TASK MATERIAL: Begin
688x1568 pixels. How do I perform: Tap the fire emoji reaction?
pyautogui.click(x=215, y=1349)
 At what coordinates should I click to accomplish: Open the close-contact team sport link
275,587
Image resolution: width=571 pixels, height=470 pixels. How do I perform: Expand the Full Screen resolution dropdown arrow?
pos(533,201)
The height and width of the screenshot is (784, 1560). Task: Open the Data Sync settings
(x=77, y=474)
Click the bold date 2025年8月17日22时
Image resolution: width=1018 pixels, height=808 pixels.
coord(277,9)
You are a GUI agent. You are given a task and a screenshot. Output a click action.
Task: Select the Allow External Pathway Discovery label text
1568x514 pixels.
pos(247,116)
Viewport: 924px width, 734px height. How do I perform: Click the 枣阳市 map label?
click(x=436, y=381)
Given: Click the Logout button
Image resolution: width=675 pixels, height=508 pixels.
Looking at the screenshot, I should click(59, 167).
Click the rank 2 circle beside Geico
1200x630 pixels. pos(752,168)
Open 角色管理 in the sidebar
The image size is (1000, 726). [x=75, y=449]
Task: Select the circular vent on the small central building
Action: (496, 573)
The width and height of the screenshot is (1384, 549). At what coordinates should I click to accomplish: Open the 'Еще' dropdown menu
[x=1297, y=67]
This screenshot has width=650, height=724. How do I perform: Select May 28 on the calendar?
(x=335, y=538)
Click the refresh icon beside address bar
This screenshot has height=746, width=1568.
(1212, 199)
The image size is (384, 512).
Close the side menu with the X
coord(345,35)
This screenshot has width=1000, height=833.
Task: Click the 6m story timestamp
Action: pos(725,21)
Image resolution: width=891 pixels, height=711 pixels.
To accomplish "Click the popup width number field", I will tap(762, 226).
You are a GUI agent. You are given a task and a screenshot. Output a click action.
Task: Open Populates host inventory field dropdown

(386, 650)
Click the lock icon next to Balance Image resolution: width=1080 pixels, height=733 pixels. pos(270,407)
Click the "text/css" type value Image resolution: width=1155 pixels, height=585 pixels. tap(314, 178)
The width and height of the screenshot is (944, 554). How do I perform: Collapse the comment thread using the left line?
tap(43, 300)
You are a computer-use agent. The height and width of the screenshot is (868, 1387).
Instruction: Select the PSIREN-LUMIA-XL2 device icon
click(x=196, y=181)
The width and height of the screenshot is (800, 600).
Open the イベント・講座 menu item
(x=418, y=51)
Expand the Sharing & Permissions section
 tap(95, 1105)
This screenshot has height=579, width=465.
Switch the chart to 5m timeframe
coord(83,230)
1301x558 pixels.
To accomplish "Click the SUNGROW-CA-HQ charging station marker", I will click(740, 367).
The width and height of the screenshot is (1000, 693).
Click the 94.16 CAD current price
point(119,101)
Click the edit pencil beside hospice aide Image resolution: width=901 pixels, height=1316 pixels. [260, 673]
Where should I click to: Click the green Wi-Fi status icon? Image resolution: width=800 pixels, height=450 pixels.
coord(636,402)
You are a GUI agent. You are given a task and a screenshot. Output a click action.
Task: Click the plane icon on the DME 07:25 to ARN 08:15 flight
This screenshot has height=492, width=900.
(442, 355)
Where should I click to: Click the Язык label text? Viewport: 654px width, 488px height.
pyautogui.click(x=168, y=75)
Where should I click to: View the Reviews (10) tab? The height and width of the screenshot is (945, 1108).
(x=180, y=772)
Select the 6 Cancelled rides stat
TASK MATERIAL: End
In the material above, which lines contain "will"? Copy each of them.

PROBLEM SOLUTION →
To accomplish "Click the popup width number field", I will tap(762, 226).
To accomplish "Click the SUNGROW-CA-HQ charging station marker", I will click(740, 367).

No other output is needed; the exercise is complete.